Film

film review: IN ACTION

by / Apr. 20, 2021 11pm EST

Sean Kenealy and Eric Silvera are not the first (and likely not the last) aspiring filmmakers who faced the question, How can we make our first movie with no money? That question is usually answered by taking a dialogue heavy script and shooting it with whatever resources are at hand. But Kenealy and Silvera had another goal: for that debut to be in the genre they both loved, the over-the top action blockbusters of the 1980s and 90s.Those movies spent huge amounts of money on explosions and stunt work, while Kenealy and Silvera’s assets were limited to themselves and a few places where they could shoot for free.

That insistence on doing the impossible is the raison d’etre of In Action, an often clever attempt to make a movie out of rather than in spite of their limitations. As the film’s subtitle explains, it is “Or, A Gimmick to Film a Movie over some Weekends with No Money.”

Kenealy and Silvera play a pair of would-be screenwriters reunited five years after they gave up their hopes of making millions of dollars writing the kinds of movies they loved as kids. The personal differences that helped fuel their break-up are still there, but the writing spark is rekindled when they come up with a serviceable idea based on a news article about the wedding of the President’s daughter, to be held at the White House. What if, they speculate, such an event, with most of the nation’s most important politicial figures in attendance, were to be attacked by terrorists?

In Action is at its best in the first half, at least if you have a taste for bro humor. Structuring their writing by coming up with the one-liners first (and who hasn’t suspected that that was how Schwarzenegger vehicles like Commando were written?), they spend more time doing bad celebrity impressions and dissecting their sex lives (or lack thereof) in the wake of marriage.

Their schedule is interrupted when they find themselves nearly naked and chained to chairs in a windowless concrete room. It seems that their email communications have been monitored by the government, and some rogue agents want to use their ideas as a blueprint to stage a real attack, for which they will be the fall guys.

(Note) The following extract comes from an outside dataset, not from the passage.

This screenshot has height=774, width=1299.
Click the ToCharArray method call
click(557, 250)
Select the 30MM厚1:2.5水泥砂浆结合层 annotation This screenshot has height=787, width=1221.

At this point In Action turns into a jokey but standard action plot, albeit one realized by the most pointedly cheap means possible: tight close-ups, rudimentary animation, narration, even toy figures. Some of it is amusing, but it loses whatever satirical edge the project had in an attempt to hit all the action bases by any means necessary. The result shows that Kenealy and Silvera may have more of a future in television sketch comedy than in filmmaking.